Azithromycin, a semi-synthetic antibiotic, belongs to a class of drugs know as `macrolide antibiotics,? of which all members are chemically derived from naturally occurring erythromycin. The drug is effective against numerous types of bacteria such as Hemophilus influenzae, Streptococcus pneumoniae, and S. aureus, among others. Azithromycin, like all macrolide antibiotics, prevents bacteria from growing by disrupting their ability to synthesize proteins. Due to differences in the mechanisms of protein synthesis in bacteria and humans, macrolide antibiotics do not interfere with protein production in humans. It is an unusual antibiotic in that it has a long half-life (68 h), permitting once-a-day dosing and shorter treatment times for many infections.

Mechanism of Action
Azithromycin, like other antibiotics of the macrolide class, works by disrupting the bacteria?s ability to synthesize protein; this is achieved by binding to the 50S ribosomal subunit of the 70S ribosome.
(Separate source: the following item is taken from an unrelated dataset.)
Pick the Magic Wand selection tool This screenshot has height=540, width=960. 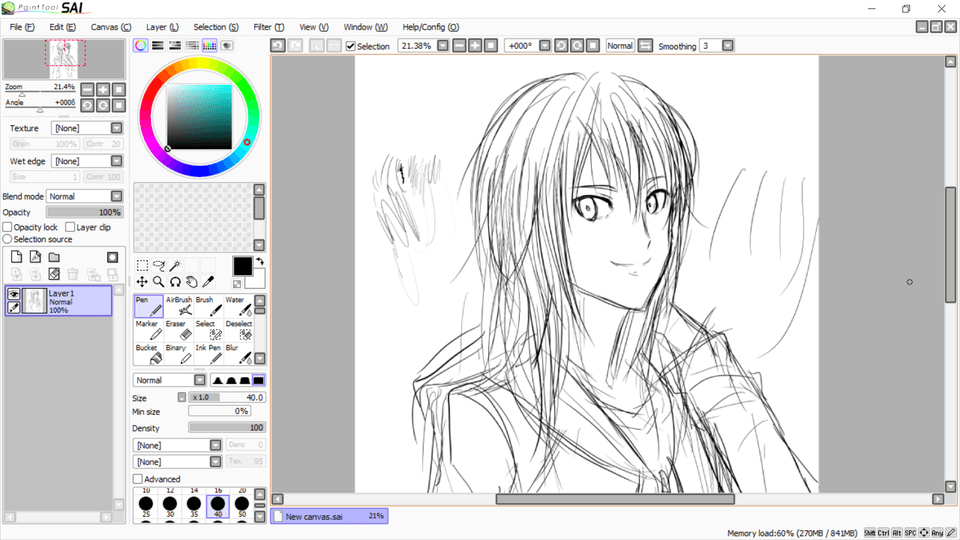point(174,266)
Binding inhibits the function of peptidyl transferase (responsible for peptide bond formation) and disrupts amino acid translocation (movement of proteins across membranes). Its effects could either be bacteriostatic (prevents reproduction) or bactericidal; this is largely dependent on the targeted organism and concentration of the drug.

Presently, azithromycin is manufactured through semi-synthetic methods. Semi-synthesis is a type of a chemical synthesis that makes use of compounds isolated from natural sources (bacterial; cell cultures; plant material) as starting material. Erythromycin, a metabolic product of the actinomycete bacterium Saccharopolyspora erythraea, is the starting material for its preparation.